Friday, June 19, 2009

Morel Adventures












I love to stumble across a morel on a spring morning as my less than focused gaze glides along the base of ash trees--a sort of soft radar, a non-evasive foray into the mystery of brown and golden soldiers scattered across land, convincing me that any rational or scientific approach to determine their whereabouts will be dismissed by them as not an arcane enough approach and therefore one not to be rewarded. The harder you look the less you see. You look and rant and try to control the universe in which they belong, and then suddenly, they are there at your feet saying, “I’ve been here all along.”

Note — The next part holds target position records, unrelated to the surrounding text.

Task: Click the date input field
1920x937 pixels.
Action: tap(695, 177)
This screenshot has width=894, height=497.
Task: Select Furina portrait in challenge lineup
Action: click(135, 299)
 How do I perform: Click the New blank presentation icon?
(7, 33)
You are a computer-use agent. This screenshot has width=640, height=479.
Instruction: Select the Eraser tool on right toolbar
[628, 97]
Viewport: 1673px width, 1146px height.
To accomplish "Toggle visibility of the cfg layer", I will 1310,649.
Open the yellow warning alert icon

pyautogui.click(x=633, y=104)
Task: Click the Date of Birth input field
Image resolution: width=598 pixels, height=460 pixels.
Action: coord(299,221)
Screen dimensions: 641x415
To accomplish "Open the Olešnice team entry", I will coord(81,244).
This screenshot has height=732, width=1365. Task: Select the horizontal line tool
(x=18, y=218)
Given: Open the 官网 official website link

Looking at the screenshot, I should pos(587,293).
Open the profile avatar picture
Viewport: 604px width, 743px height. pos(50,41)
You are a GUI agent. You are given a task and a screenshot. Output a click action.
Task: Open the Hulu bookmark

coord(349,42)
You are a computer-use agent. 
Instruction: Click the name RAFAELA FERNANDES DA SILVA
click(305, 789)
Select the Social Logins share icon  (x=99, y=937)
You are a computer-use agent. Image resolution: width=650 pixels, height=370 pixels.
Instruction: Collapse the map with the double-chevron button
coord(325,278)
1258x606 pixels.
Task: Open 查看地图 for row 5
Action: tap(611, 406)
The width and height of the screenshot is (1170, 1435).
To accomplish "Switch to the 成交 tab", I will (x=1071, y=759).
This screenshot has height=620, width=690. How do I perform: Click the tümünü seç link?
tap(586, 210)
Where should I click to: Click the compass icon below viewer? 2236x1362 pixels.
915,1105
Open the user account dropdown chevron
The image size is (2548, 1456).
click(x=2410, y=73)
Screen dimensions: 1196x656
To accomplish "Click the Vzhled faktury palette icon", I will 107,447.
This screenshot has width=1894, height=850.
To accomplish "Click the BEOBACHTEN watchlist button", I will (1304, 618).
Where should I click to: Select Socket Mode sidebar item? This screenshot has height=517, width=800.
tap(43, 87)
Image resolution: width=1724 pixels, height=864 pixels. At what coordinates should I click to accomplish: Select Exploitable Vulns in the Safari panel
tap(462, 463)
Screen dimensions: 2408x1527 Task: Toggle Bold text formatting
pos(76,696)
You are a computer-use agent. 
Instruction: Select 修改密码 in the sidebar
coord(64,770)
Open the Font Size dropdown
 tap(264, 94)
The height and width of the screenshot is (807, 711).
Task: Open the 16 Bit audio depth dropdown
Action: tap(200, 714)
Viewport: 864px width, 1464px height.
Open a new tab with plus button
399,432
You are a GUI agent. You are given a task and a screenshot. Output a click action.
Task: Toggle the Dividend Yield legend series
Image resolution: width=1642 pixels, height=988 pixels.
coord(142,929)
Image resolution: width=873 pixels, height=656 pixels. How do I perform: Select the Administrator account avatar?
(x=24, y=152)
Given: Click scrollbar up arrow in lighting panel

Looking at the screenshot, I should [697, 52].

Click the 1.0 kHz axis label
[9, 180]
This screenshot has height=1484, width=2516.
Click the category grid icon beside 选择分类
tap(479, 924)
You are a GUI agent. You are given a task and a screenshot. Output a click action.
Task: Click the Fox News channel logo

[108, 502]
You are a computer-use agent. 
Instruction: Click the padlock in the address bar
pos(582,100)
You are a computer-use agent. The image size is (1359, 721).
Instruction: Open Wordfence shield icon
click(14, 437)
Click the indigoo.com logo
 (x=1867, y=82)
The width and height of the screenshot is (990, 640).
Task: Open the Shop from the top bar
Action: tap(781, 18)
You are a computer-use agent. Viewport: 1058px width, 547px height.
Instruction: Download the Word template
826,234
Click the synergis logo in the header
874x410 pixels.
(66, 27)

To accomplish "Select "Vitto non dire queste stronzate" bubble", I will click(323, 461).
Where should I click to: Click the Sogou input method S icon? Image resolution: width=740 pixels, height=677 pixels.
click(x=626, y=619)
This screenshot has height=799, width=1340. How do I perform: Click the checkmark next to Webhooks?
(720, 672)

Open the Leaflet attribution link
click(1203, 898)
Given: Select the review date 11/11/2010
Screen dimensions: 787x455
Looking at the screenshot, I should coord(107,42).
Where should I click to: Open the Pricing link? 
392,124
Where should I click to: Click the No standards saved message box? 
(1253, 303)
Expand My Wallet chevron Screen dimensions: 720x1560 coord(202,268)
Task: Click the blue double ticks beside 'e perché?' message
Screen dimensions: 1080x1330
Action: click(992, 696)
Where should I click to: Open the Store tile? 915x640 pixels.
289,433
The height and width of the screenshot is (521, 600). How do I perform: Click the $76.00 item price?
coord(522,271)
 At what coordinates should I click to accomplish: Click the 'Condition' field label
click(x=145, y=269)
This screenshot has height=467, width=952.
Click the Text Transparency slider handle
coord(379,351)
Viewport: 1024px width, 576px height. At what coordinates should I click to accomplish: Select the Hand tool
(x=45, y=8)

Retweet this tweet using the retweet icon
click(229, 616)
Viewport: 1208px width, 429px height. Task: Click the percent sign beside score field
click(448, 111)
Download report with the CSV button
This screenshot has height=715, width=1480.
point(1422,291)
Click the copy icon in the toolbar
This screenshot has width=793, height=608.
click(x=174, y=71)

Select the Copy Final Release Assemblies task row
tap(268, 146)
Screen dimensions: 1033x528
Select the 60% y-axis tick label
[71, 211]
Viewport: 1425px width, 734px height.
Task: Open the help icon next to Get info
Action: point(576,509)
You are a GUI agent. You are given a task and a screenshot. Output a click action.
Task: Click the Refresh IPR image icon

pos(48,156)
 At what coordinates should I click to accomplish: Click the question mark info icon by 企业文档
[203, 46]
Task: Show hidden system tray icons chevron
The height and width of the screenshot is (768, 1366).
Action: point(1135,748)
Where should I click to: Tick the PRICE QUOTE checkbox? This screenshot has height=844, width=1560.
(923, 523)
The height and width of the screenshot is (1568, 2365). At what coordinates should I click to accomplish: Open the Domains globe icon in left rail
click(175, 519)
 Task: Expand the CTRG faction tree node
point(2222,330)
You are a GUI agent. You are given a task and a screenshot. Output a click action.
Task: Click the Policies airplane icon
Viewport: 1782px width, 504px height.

Everyone has their favorite morel recipe, which more often is a morel story, as the adventure is half the prize. Recently someone dumped some dirt into a mound on a hill top road, where walking, not stalking to forage, is the rule. But there they were, popping out of the top of a small heap. The perfunctory ash tree stood watching me snap a blondie just inches away.

I prefer to cut out the bottoms, get a pastry bag, fill it with some rabbit mousse and shoot it into the hollow cavity of the morel. Bake in the oven not too hotly with some stock in the bottom of the pan until the mousse firms up, gets warm, and the morel starts giving off its woody tobacco sweetness without drying out.

Add some butter at the end into the pan with stock and there’s your sauce. Haunting textures, aromas, and flavors never forgotten.

Aside from sautéing them in butter with a drop of lemon, I also like to dry out the morels and grind them into a powder that can be used as a seasoning--or better yet as a coating, like breadcrumbs, on a piece of lamb or chicken. Great nose on that one coming off the stove.